Extract.

But the true curing experience, the one that will faintly remind you of England, can only be revived in very few places. Clearly, the “Tea Box” restaurant at Takashimaya on 5th Avenue is one of them. Tea comes in the most beautiful pots and cups (very unlike the tea you had in England), and tastes simply amazing. While there’s really nothing European in this experience at all, it will strike a note and make you happy.

Feels Like Home, By Mara L.

Only a few weeks ago I was complaining about not having had enough of a beach summer. Strangely, I only feel the pain of the end of the summer when it’s still there, but oh so cruelly nearing its end. Now, I feel like embracing the crispness of autumn. And accordingly, my regrets take a different shape: desire for some heart-warming fall-food, right from the Alps.

So here is one thing that expatriates can cook in New York in precisely the same way they would at home: potato-pancakes with apple-sauce, as every mountain kid loves them. Several stores, including Balducci’s, carry a German (or Austrian?) product by Pfanni, a kind of pre-shredded, dried potato-cum-herbs mix. That’s what literally everyone, even the most sophisticated gourmets, use in Europe. You only add water, wait a couple of minutes, and off you go. Some olive oil in a pan, and the little potato pancakes are done in just a few minutes.

Copyright 2007 Jens Haas - www.jenshaas.com

Apple sauce, in Italy, is done differently from the way it’s done here. The word “apple sauce”, in fact, is a little distasteful for me, since it suggests a sauce. In Italy, we love real pieces of apple, not a sauce-like substance, which to us tastes as if one were in a hospital. So you buy the best apples you can get (right now a lot of stores carry organic apples from the region, which have a nice mix of acid and sweetness), cut them up, add some (very little) sugar, and then either of the following: lots of freshly squeezed lemon juice; or some lemon juice and some orange juice; or some lemon juice and some white whine. You will easily guess that the latter is the real Italian way of doing it.

Eating your potato pancake with cooked apples (let’s call it that), you will genuinely feel at home.

The Bad Is Mere Absence Of The Good, By Mara L.

What to do.
1 > Answer these questions about the food essay:
(a) What is the name of the restaurant at Takashimaya on 5th Avenue?
(b) Which store is named as one that carries the dried potato mix?
(c) What goes into the pan before the potato pancakes are cooked?
2 > Return the passage of the food essay starting at "Only a few weeks" and ending at "from the Alps.".
The records are separate material, unconnected to the food essay.

Material provided.
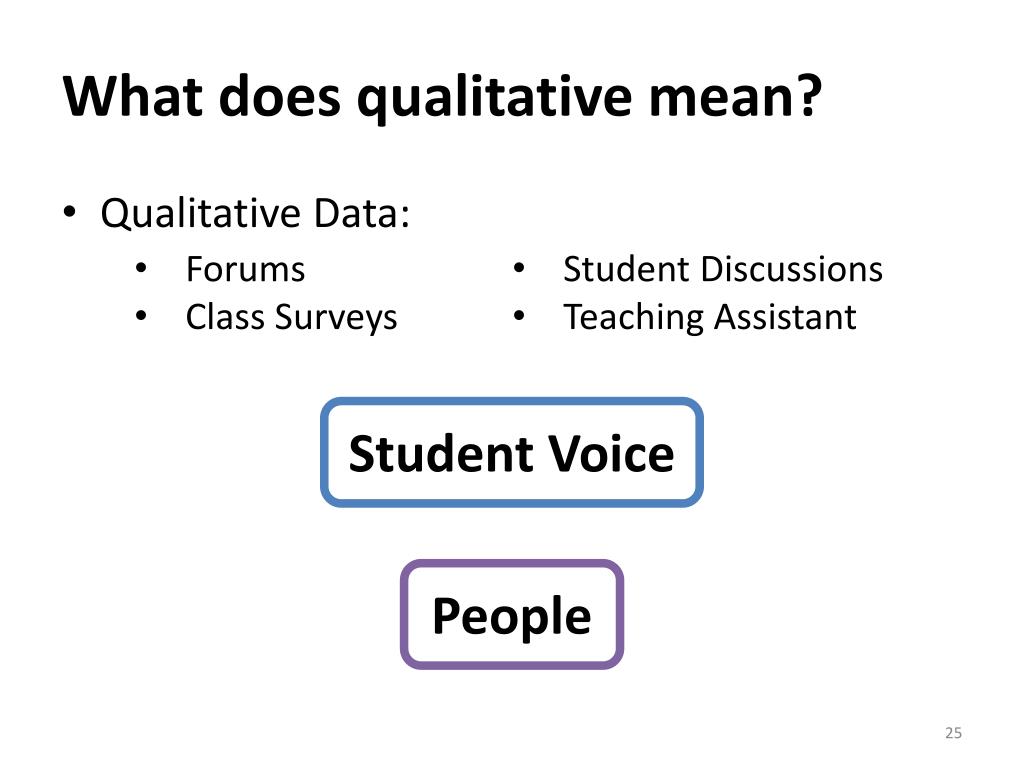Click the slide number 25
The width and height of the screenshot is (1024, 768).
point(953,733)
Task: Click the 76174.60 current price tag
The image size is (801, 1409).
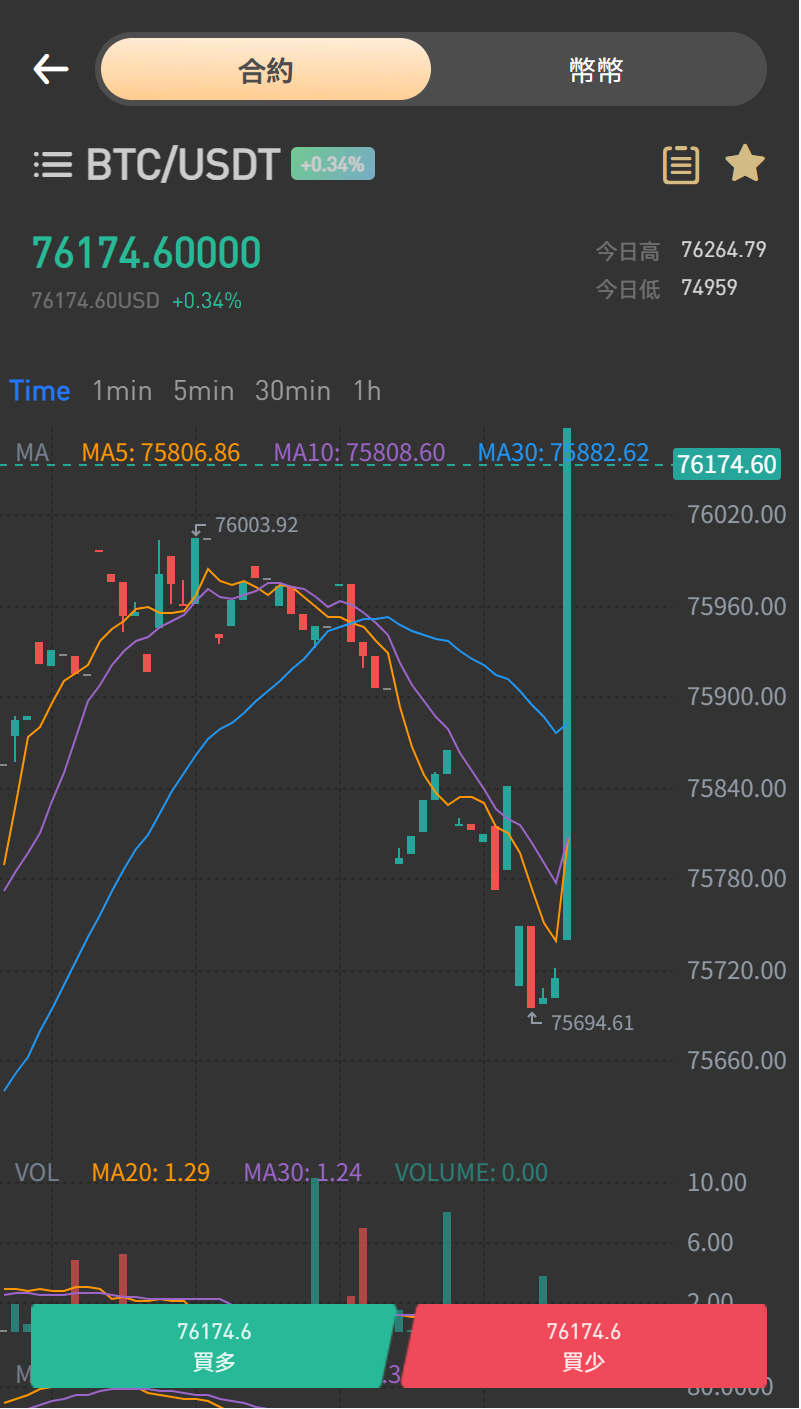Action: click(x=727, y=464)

Expected results.
1 >
(a) The "Tea Box" restaurant.
(b) Balducci's.
(c) Some olive oil.

2 >
Only a few weeks ago I was complaining about not having had enough of a beach summer. Strangely, I only feel the pain of the end of the summer when it’s still there, but oh so cruelly nearing its end. Now, I feel like embracing the crispness of autumn. And accordingly, my regrets take a different shape: desire for some heart-warming fall-food, right from the Alps.